▶ _Page excerpt_:
According to Badgley, one of the biggest reasons he feels uncomfortable being intimate with other women on screen is because of his marriage to Domino Kirke-Badgley. "My fidelity in my relationship. It's important to me. And actually, it was one of the reasons that I initially wanted to turn the role down," he explained. In the end, it was Kirke-Badgley who convinced her husband to join "You." While the early seasons featured several steamy sex scenes, by the time the fourth season premiered in 2023, he was fully clothed in any intimate moment. As Badgley explained on "Podcrushed," this was because the actor asked series creator Sera Gamble if they could remove most intimate scenes from the show and she happily obliged.
He's the co-host of a successful podcast
When he's not voicing the creepy Joe Goldberg on "You," Penn Badgley can often be found as one of the voices on the "Podcrushed" podcast. Alongside co-hosts and co-creators Sophie Ansari and Nava Kavelin, Badgley discusses all things adolescence and the awkward stories that go along with those formative ages. "We met when Penn was friends with my roommate, and I'd just have to act like it was normal that Penn Badgley was sitting in my kitchen," Kavelin told The Guardian about first meeting the actor.

Stored entries:
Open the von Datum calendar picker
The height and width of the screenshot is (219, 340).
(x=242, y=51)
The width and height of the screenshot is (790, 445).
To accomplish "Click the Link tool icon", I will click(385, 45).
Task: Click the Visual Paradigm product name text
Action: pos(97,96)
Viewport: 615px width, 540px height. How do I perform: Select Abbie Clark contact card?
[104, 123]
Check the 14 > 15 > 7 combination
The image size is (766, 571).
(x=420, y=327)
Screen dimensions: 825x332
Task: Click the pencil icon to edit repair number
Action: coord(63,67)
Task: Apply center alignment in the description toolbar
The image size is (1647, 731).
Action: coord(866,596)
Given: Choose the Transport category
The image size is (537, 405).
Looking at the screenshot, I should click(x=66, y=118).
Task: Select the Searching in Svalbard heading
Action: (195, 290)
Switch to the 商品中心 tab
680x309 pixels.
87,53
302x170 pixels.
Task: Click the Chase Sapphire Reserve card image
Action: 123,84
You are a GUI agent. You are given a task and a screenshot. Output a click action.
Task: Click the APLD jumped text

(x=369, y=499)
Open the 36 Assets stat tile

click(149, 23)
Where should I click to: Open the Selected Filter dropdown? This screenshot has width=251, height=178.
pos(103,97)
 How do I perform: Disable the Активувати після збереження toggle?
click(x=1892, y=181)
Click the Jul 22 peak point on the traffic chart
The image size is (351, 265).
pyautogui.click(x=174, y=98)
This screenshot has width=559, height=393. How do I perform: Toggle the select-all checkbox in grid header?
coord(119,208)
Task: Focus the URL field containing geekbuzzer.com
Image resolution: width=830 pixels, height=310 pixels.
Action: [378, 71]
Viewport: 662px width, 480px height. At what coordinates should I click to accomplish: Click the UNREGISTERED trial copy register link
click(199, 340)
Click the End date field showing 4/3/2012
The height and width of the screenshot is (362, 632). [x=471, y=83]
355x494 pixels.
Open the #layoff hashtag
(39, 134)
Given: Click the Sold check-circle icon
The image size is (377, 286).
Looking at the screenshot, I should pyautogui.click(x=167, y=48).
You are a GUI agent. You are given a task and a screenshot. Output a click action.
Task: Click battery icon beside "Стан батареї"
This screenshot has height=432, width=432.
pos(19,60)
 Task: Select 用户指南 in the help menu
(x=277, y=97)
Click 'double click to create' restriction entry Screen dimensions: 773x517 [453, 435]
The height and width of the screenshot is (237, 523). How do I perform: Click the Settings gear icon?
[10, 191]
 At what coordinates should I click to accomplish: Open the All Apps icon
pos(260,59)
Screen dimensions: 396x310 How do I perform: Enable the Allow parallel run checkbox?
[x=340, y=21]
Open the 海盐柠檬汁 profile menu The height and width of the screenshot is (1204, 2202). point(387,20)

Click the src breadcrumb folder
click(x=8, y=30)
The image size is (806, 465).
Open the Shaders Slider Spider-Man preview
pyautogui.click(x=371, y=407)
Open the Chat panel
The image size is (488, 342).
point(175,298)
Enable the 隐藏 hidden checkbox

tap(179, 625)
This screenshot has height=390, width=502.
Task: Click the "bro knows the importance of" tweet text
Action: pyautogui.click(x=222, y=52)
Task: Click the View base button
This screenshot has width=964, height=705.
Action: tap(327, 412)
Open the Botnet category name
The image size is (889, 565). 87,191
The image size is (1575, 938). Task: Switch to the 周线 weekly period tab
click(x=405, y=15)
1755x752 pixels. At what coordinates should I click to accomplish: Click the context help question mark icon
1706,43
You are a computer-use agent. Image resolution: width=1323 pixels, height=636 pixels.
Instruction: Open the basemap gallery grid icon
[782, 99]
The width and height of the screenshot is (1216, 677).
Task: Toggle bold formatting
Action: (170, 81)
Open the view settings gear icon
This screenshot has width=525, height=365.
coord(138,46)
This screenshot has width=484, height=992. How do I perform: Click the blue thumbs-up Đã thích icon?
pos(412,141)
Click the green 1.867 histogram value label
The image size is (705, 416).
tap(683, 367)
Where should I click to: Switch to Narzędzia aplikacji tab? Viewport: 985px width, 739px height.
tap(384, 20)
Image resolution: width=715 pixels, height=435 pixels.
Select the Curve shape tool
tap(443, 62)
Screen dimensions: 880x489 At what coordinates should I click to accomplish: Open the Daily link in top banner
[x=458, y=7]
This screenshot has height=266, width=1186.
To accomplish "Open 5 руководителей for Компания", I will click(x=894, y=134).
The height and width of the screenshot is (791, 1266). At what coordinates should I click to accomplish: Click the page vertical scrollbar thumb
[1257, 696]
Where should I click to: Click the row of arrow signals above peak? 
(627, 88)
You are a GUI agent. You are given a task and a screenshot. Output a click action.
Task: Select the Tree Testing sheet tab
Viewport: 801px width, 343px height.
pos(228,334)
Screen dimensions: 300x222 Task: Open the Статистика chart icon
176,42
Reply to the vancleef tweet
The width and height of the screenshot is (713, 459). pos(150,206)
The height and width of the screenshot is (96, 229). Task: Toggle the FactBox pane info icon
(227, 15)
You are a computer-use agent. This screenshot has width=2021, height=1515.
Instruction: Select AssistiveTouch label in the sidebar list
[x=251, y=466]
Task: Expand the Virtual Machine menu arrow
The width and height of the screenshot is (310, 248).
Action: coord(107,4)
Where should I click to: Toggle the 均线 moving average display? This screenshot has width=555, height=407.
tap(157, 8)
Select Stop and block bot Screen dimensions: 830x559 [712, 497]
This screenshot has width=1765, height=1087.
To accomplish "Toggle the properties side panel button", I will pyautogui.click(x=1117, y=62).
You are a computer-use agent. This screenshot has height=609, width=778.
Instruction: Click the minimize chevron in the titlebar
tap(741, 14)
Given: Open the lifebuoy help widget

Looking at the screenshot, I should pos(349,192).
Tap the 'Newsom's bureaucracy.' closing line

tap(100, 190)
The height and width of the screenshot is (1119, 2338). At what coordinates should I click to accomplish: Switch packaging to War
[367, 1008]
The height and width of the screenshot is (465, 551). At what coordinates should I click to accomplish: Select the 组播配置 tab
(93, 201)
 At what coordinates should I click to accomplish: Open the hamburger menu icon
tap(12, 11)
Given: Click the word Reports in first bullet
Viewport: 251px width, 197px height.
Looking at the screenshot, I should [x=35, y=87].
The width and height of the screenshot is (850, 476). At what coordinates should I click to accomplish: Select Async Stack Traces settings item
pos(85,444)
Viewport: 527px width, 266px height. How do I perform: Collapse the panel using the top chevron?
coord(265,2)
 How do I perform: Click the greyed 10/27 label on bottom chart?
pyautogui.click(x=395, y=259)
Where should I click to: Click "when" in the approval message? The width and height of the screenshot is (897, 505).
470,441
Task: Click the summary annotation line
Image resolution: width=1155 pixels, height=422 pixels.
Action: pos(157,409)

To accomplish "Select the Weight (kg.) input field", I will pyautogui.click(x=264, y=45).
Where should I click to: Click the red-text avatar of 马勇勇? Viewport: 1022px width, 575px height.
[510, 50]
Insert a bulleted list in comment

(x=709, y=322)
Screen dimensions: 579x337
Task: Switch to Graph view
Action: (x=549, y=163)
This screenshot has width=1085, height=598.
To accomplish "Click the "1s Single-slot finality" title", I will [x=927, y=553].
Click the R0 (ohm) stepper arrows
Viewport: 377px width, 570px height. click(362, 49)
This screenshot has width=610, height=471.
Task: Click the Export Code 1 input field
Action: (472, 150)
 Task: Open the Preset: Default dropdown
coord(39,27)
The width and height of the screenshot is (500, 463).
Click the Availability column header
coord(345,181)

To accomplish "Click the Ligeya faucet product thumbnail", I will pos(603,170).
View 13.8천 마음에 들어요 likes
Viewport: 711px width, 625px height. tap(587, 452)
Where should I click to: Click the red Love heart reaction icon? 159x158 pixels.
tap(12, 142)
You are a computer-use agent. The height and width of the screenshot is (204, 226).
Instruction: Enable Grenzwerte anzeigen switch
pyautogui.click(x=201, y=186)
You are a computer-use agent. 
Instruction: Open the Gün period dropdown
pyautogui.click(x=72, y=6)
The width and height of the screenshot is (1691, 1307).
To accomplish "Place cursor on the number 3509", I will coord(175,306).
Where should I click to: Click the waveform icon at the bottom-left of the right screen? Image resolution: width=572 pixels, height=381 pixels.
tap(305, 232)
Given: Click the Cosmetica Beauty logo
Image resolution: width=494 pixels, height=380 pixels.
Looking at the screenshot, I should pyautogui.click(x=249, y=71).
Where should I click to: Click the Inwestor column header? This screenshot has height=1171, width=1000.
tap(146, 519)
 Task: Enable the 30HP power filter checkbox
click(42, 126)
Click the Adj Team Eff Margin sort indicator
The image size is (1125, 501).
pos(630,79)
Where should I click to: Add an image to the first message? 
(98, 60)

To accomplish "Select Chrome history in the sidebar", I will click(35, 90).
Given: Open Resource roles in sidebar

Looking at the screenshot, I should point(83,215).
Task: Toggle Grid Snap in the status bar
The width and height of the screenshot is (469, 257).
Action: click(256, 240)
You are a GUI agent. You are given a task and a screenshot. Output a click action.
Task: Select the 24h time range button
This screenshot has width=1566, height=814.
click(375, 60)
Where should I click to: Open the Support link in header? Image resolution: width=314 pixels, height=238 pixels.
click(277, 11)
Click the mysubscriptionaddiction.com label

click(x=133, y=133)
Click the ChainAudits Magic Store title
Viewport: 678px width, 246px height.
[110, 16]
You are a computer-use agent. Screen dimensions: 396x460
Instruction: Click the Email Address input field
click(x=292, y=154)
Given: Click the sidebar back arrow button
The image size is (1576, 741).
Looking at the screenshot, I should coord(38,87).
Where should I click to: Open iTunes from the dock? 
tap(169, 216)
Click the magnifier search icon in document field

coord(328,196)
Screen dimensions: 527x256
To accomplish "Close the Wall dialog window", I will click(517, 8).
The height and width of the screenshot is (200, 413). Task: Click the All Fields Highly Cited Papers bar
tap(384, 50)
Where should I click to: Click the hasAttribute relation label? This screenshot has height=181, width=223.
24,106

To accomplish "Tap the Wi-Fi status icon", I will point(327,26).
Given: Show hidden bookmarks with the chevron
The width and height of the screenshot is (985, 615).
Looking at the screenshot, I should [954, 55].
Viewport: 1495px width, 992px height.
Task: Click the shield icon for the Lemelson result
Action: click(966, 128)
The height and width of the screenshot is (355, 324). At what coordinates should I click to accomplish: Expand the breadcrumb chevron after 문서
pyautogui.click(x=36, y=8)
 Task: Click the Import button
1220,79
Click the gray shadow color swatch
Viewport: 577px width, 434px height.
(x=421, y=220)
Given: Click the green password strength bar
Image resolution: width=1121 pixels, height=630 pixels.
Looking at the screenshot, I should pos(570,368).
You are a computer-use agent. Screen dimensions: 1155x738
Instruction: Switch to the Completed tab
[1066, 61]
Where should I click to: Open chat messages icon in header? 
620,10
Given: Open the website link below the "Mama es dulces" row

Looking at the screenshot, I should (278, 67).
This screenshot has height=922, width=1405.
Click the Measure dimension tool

▶ _Exercise requirements_:
• a. Please return everything in the Penn Badgley passage from "According to Badgley, one" down to "she happily obliged.".
• b. Check each statement against the Penn Badgley passage and answer yes or no, quoting the words that decide it: (i) Kirke-Badgley persuaded her husband to join "You." (ii) The fourth season of "You" premiered in 2022. (iii) Badgley co-hosts "Podcrushed" with Sophie Ansari and Nava Kavelin.

▶ _Problem solutions_:
• a.
According to Badgley, one of the biggest reasons he feels uncomfortable being intimate with other women on screen is because of his marriage to Domino Kirke-Badgley. "My fidelity in my relationship. It's important to me. And actually, it was one of the reasons that I initially wanted to turn the role down," he explained. In the end, it was Kirke-Badgley who convinced her husband to join "You." While the early seasons featured several steamy sex scenes, by the time the fourth season premiered in 2023, he was fully clothed in any intimate moment. As Badgley explained on "Podcrushed," this was because the actor asked series creator Sera Gamble if they could remove most intimate scenes from the show and she happily obliged.

• b.
(i) Yes: "In the end, it was Kirke-Badgley who convinced her husband to join "You.""
(ii) No: "by the time the fourth season premiered in 2023"
(iii) Yes: "Alongside co-hosts and co-creators Sophie Ansari and Nava Kavelin"